Falk Salewski wrote:
> Thanks for the reply!
>
> I realized four 8bit counters in the CPLD and just want to send this
> information (4Byte) via the CAN-Bus, lets say all 100ms. Right know I am not
> thinking wether this is the optimal solution but if it is possible without
> an aditional uC (Project at university)
> I will have a look if I can store enough information in the CPLD for the
> initialization of the SJA1000 chip...
First, find some working SJA1000 software, in any uC family will do.
Search also for the 82C200, which is the older sibling
of the SJA1000. Philips will probably have some 80C51 examples.
Then, look to move that function into the CPLD.
To give your tutor some real numbers, assemble JUST the code for
init & simple Echo, and print the LINK MAP, to show how much RAM and
CODE space is needed. [eg it might be 5 bytes of RAM, and 275 Bytes of Code]

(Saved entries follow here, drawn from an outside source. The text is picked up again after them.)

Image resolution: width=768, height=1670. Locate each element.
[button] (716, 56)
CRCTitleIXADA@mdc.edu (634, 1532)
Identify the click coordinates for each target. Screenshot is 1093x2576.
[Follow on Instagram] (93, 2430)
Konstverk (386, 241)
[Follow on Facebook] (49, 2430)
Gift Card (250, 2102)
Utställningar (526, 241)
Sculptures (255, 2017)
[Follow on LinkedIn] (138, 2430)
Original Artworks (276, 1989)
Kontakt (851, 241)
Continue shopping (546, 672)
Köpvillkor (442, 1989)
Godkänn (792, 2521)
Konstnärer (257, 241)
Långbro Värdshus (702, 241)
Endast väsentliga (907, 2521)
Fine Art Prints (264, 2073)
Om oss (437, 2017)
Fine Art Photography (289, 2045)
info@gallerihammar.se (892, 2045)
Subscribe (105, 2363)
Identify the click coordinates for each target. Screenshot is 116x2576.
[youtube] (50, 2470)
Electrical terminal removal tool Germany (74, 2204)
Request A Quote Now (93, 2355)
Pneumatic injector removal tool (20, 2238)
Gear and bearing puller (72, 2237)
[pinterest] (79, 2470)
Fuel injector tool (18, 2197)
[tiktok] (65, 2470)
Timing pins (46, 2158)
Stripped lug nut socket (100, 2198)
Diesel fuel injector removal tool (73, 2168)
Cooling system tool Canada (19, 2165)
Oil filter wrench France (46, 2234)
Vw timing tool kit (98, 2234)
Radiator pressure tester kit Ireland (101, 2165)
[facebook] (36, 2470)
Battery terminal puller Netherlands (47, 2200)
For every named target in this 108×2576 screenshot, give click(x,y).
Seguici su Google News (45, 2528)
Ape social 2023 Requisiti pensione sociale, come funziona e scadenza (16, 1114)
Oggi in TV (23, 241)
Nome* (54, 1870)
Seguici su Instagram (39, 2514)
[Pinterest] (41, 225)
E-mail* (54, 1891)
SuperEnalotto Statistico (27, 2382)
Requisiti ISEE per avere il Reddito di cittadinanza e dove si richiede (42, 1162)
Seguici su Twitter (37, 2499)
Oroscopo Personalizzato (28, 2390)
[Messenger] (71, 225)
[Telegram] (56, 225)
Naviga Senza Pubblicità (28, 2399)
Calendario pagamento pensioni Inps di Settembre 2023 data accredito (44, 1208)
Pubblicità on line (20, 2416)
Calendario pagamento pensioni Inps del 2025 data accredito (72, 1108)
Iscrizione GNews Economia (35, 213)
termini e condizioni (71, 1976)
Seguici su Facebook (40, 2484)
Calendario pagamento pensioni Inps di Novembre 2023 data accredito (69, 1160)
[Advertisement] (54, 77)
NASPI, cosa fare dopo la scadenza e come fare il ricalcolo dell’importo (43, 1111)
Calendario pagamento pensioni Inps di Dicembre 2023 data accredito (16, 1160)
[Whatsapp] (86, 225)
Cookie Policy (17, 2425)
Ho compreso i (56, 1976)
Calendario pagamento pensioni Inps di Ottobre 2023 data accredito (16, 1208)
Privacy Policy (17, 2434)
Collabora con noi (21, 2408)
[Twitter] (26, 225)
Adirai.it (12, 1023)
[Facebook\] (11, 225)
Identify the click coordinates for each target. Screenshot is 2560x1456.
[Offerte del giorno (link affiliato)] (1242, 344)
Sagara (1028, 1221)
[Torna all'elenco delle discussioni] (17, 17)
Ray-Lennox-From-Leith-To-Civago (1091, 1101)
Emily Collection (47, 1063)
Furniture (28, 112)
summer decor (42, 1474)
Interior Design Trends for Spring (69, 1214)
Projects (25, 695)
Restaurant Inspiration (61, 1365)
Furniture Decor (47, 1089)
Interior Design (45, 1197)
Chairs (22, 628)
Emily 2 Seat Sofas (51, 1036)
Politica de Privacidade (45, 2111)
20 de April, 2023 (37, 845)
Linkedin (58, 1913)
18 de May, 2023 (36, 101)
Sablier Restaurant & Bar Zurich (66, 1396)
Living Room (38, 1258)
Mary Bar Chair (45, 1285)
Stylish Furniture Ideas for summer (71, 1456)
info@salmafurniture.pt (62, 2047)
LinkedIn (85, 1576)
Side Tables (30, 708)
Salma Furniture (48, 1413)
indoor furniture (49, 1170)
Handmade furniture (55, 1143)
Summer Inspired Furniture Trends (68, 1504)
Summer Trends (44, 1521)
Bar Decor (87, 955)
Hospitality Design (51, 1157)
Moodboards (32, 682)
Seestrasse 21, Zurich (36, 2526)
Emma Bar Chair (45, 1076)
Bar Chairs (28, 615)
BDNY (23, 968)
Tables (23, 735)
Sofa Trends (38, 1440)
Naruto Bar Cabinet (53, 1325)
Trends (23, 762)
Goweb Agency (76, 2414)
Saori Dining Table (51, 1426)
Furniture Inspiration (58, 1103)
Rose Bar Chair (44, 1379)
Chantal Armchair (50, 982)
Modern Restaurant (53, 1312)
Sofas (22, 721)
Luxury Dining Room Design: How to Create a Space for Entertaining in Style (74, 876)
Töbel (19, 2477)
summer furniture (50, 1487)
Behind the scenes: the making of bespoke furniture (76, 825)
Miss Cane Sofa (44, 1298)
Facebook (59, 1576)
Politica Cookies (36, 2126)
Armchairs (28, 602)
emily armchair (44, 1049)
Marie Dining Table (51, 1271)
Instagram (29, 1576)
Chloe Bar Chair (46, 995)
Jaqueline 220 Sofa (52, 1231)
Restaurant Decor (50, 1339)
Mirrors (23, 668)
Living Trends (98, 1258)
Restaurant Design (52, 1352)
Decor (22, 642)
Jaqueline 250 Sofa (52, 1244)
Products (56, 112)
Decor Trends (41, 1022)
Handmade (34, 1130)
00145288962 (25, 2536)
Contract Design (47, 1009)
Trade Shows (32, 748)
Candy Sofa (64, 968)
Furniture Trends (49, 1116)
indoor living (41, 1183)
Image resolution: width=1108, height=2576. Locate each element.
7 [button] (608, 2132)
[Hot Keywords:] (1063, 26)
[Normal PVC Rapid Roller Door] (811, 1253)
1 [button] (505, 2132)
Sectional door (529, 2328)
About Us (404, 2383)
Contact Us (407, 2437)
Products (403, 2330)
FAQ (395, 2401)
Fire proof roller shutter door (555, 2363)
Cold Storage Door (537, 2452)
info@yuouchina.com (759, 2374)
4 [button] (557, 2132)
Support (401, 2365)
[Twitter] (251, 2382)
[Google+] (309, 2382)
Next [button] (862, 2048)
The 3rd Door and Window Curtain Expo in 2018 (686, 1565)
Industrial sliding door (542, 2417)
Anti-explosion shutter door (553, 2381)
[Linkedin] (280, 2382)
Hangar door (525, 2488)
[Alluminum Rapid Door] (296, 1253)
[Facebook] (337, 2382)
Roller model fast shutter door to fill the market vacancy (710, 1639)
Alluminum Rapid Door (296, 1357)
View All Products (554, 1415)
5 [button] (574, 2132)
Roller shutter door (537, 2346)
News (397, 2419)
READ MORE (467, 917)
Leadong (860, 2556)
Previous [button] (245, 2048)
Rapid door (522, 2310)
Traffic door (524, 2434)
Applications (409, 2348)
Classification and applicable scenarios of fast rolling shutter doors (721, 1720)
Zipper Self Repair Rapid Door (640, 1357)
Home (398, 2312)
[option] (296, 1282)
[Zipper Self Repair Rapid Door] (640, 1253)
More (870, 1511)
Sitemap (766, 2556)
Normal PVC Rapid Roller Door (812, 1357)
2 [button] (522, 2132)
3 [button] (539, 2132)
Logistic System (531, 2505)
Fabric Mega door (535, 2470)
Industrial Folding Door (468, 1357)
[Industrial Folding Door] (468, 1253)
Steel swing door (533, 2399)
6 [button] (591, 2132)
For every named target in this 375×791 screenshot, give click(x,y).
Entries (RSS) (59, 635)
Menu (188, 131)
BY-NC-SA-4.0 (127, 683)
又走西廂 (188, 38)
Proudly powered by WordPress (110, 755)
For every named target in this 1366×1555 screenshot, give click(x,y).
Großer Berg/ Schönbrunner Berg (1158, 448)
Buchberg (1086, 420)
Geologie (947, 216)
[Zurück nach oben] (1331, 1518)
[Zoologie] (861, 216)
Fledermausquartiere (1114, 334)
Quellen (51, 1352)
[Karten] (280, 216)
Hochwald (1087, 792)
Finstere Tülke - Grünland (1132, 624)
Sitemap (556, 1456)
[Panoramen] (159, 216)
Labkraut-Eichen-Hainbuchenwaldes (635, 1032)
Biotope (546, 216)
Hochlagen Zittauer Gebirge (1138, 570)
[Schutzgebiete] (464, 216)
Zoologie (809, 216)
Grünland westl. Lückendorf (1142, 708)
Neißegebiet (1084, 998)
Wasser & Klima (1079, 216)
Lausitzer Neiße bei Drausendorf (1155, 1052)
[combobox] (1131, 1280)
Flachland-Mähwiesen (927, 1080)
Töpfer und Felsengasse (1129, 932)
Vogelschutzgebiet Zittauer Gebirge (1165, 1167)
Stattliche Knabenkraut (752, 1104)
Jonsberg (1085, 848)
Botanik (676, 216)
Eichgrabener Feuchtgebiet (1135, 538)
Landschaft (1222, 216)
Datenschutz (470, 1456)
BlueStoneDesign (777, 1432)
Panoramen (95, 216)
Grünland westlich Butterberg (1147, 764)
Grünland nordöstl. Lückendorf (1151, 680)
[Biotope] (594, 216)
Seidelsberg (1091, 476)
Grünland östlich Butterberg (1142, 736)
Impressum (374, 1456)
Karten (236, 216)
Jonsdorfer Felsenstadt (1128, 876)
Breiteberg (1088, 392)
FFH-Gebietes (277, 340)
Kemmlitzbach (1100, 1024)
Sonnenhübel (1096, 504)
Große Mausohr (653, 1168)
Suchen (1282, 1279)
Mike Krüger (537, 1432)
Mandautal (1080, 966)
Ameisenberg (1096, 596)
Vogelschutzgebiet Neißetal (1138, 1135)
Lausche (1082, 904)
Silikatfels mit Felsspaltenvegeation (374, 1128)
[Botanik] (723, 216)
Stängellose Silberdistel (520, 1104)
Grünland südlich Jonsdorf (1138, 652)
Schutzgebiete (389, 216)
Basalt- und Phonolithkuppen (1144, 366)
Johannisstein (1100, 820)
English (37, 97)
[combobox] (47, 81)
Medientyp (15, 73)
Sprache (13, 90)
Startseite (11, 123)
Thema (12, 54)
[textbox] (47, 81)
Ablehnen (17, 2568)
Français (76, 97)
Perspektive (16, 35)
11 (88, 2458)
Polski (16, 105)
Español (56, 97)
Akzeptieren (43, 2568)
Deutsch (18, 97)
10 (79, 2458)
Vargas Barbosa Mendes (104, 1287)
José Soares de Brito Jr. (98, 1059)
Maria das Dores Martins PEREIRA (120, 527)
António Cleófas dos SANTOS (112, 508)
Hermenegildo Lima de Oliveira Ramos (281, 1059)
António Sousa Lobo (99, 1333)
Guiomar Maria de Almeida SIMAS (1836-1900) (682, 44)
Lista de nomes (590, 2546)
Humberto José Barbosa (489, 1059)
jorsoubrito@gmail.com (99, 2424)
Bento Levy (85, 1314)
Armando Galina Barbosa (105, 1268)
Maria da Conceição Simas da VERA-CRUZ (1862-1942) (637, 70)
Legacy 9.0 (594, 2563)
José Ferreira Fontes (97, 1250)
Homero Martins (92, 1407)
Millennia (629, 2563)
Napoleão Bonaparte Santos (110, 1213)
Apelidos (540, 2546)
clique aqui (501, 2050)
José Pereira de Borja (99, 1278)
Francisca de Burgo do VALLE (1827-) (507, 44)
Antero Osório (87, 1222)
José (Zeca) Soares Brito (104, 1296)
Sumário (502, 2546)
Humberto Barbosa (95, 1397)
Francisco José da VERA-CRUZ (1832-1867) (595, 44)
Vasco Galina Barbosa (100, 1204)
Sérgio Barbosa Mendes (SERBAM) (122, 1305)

I think I saw recently a CAN controller [SJA1000 like], that could
as an option, 'wake up' in simple peripheral mode, IIRC using a Serial
EE to config. That would be another 'no code' alternative.
-jg
>
> FalkS.
>
> "Jim Granville" <[email protected]> schrieb im Newsbeitrag
> news:mBCqd.13010$[email protected]..
>
>>Falk Salewski wrote:
>>
>>>Thank you very much for your reply.
>>>
>>>However what I am looking for is how difficult is it to connect a CPLD to
>>>a CAN-controller chip like the SJA1000
>>>http://www-eu3.semiconductors.com/pip/SJA1000.html
>>>and how many of the CPLD resources it takes to initialize/communicate
>>>with this CAN-controller.
>>
>> You'll need to setup the registers [either a rom in the CPLD, or
>>a Serial EE holding the init values, to BUS], and then be able to poll
>>messages, and manage TX packets (which come from where ?).
>>
>> All of these are not CPLD-centric tasks, so why not use a small uC
>>instead - or even better, choose a uC with CAN on chip ?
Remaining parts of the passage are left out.